What do I mean by B-movies?

Here I’m talking about horror films, teen/sex comedies, pulpy/sleazy thrillers and other films like that; basically the sorta stuff that doesn’t aim to be the next Billy Elliot or Mrs Henderson Presents. Stuff you might wanna go see with your teenage pals, rather than watch on BBC1 on a Sunday evening.

Two British film makers I greatly admire are Keith Bell and Neil Marshall, the producer and director respectively behind Dog Soldiers and The Descent. I believe they have hit the nail on the head in terms of what the industry needs.

I’m sure they didn’t make these movies with the idea of showing the British film industry what they are doing wrong. I’m sure they just grew up watching horror movies and loving them, and deciding naturally that this is the direction they should go in. But in doing so they have shown that there is some light at the end of the tunnel. If you make a really great B-movie you can make money. And not only that, you can compete with Hollywood. As demonstrated by the fact the Descent did much better than the Cave, a Hollywood movie along the same lines.

Because you know what? You don’t need Tom Cruise or millions of SFX shots to do a sleazy erotic thriller, or to do a gross out comedy or a gore infested horror movie. B-movies don’t need mega resources, they just need talented film makers behind them.

This is exactly the sort of stuff that fits the British film industry perfectly in terms of the budgets it deals with. But for some reason I don’t see the British movies in the cinema being these sorts of movies.

So why not?

I’m not sure if I believe that I am the only person the country who believes that this is what we need to be doing, and that everyone else is looking for the next Billy Elliot. But maybe that really is the case?

I think it’s far more likely that we just aren’t producing films of this sort to a high enough calibre.
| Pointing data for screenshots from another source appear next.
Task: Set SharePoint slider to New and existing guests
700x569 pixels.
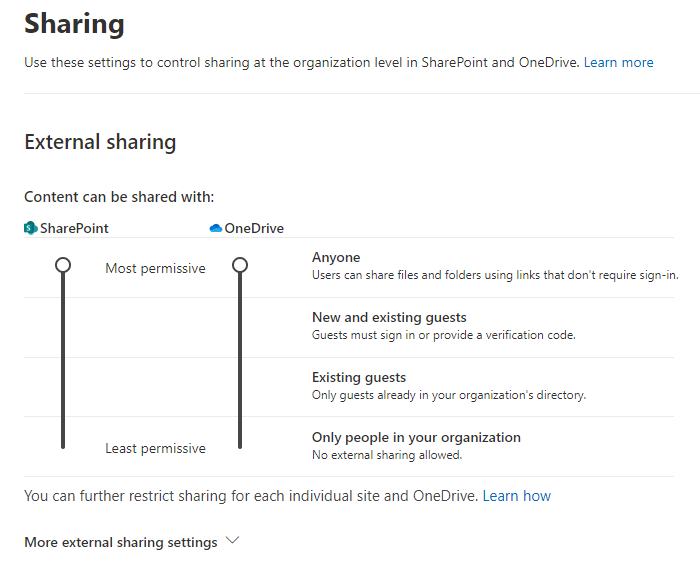Action: point(63,326)
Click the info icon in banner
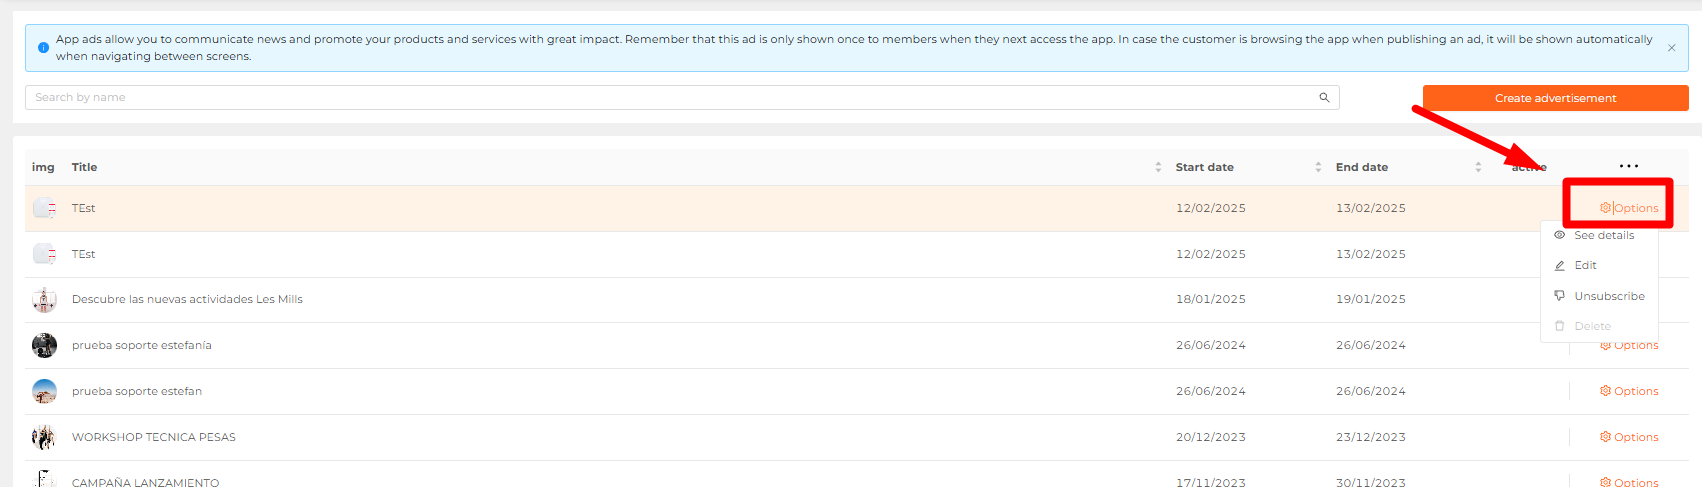The image size is (1702, 487). click(43, 47)
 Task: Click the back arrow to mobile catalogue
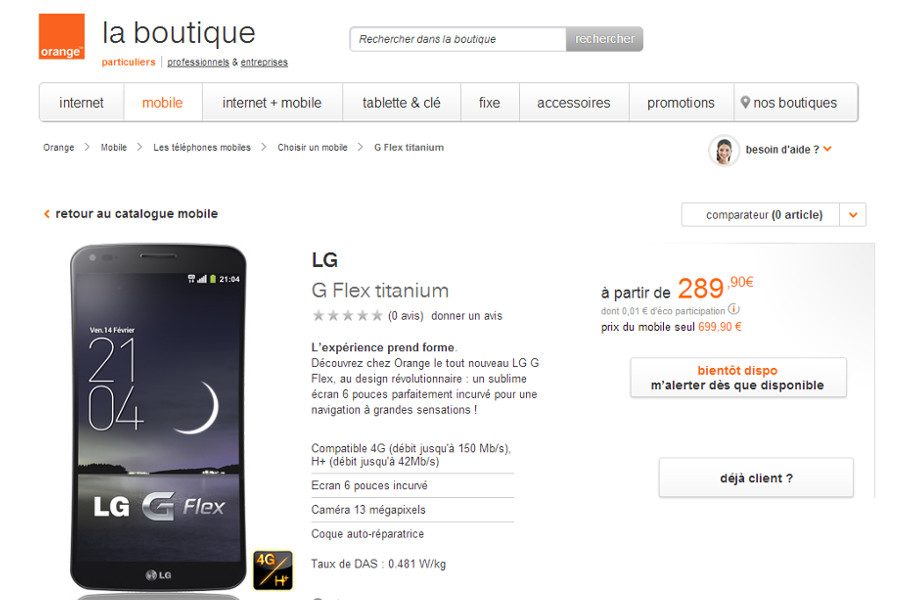47,214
The reason the Descent was the only British horror movie of note the other year was because all the other ones being made must have been stinkers.

I think maybe there is an argument that respectable film makers, i.e. those with any talent, basically don’t want to be associated with these sorts of movies, hence the only people who make them are the talentless hacks. Everyone reading this blog probably knows some guy who has a camcorder and is currently making another low budget horror feature film, but how many established and talented up and coming film makers want to work with these movies?
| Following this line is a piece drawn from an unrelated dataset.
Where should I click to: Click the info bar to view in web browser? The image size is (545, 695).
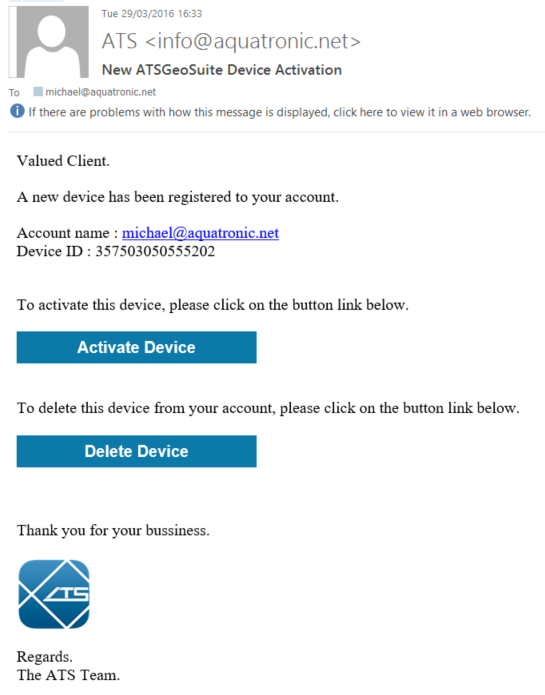(280, 112)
Even I am guilty of this. I have an idea for a really kick ass horror movie, but I feel like if that is the one and only spec script of mine that someone reads they will think I am a sleazy guy with no breadth or depth in what I can write.

Maybe that’s stupid? Maybe if I write a really kick ass horror script it wont matter if the person reading it is really grossed out by the death scene involving the hot poker, they will still be able to see that I have a future ahead of me, writing tender and moving works. Somehow I don’t see that being the case though.

So even I, the guy who is ranting about us needing to make B movies, would prefer that he is seen to write stuff other than B- movies. So just what chance does the British film industry ever have of getting over itself and making any money? Because that’s basically the problem. We need to get over our selves and get off our intellectual high horse and go make some kick ass sleazy movies.

We need to ignore our heritage of Shakespeare and other illustrious artists and we need to realise that getting down and dirty and making rank and file movies that appeal to teenagers who never read movies reviews IS the way forward, and that there is nothing shallow, or inartistic about doing that.

Alien is one of the greatest movies ever made, and it is no different from Saw. It is just a horror movie aimed at scaring movie goers shitless and creeping them out long enough that they tell their mates about it…. This is why I reaspect Neil Marshall and Keith Bell so much. They want to make the next Alien. And like I say… we should be aiming to make the greatest B-movies we possibly can.